RECHTBANK NOORD-HOLLAND

Handel, Kanton en Bewind
locatie Zaanstad
Zaaknr./rolnr.: 10810879 \ CV EXPL 23-3887
Uitspraakdatum: 8 februari 2024
Verstekvonnis van de kantonrechter in de zaak van:
de besloten vennootschap met beperkte aansprakelijkheid
Jachthaven Schellingwoude B.V.
gevestigd te Amsterdam
de eisende partij
gemachtigde: [gemachtigde]
tegen
[gedaagde]
wonende te [plaats]
de gedaagde partij
niet verschenen

1.De procedure

1.1.
De eisende partij heeft de gedaagde partij gedagvaard. Tegen de gedaagde partij is verstek verleend.

2.De beoordeling

2.1.
De eisende partij vordert veroordeling van de gedaagde partij tot betaling van
€ 3.023,39, te vermeerderen met de wettelijke rente over een bedrag van € 2.604,15 vanaf 2 november 2023 tot aan de dag der algehele voldoening.

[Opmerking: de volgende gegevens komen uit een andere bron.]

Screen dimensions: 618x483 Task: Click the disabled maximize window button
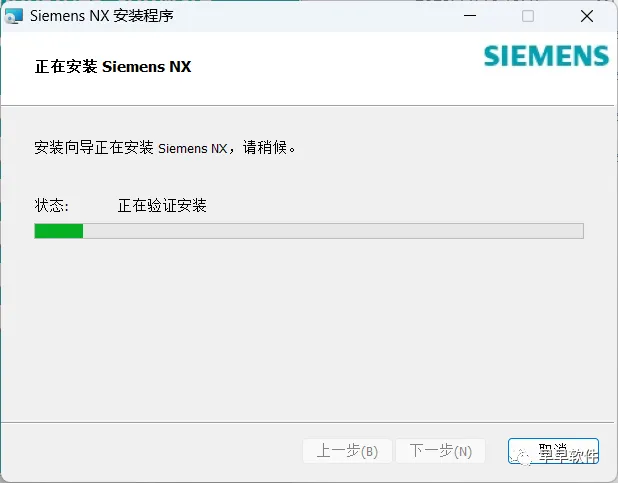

Daarnaast vordert zij veroordeling van de gedaagde partij in de proceskosten.
2.2.
De vordering is gebaseerd op een overeenkomst tussen een handelaar en een consument, anders dan een overeenkomst op afstand of buiten de verkoopruimte gesloten. Bij het sluiten van dergelijke overeenkomsten moet de handelaar voldoen aan de wettelijke (pre)contractuele informatieplichten van artikel 6:230l aanhef en onder a, b, c, d en f van het Burgerlijk Wetboek (BW). Dit ter bescherming van de consument. De handelaar moet gemotiveerd stellen en onderbouwen dat aan deze plichten is voldaan. De kantonrechter moet er ambtshalve op toezien dat die voorschriften worden nageleefd, dus ook als er geen verweer is gevoerd. Zie, onder meer, het arrest van de Hoge Raad van 12 november 2021 (ECLI:NL:HR:2021:1677).
2.3.
De kantonrechter is van oordeel dat de eisende partij voldoende heeft toegelicht en onderbouwd dat is voldaan aan de informatieplichten.
2.4.
De hoofdsom wordt toegewezen, omdat deze de kantonrechter niet onrechtmatig of ongegrond voorkomt.
2.5.
De bedingen die voor de beoordeling van de vordering relevant zijn, te weten artikel 6 lid 2 en 3 van de Hiswa Algemene Voorwaarden Huur en Verhuur van Lig- en/of Bergplaatsen, zijn door de kantonrechter getoetst en niet oneerlijk bevonden.
2.6.
De gevorderde buitengerechtelijke kosten en rente zijn toewijsbaar.
2.7.
De gedaagde partij wordt in het ongelijk gesteld en zal daarom in de proceskosten worden veroordeeld.

3.De beslissing

De kantonrechter:
3.1.
veroordeelt de gedaagde partij tot betaling aan de eisende partij van € 3.023,39, te vermeerderen met de wettelijke rente over € 2.604,15 vanaf 2 november 2023 tot aan de dag van de gehele betaling;
3.2.
veroordeelt de gedaagde partij tot betaling van de proceskosten, die de kantonrechter aan de kant van de eisende partij tot en met vandaag vaststelt op:
€ 107,84 wegens dagvaardingskosten,
€ 487,00 wegens griffierecht en
€ 238,00 wegens salaris gemachtigde;
3.3.
verklaart de veroordeling(en) in dit vonnis uitvoerbaar bij voorraad;
3.4.
wijst af het meer of anders gevorderde.
Dit vonnis is gewezen door mr. M.M. Kruithof en op bovengenoemde datum in het openbaar uitgesproken in aanwezigheid van de griffier.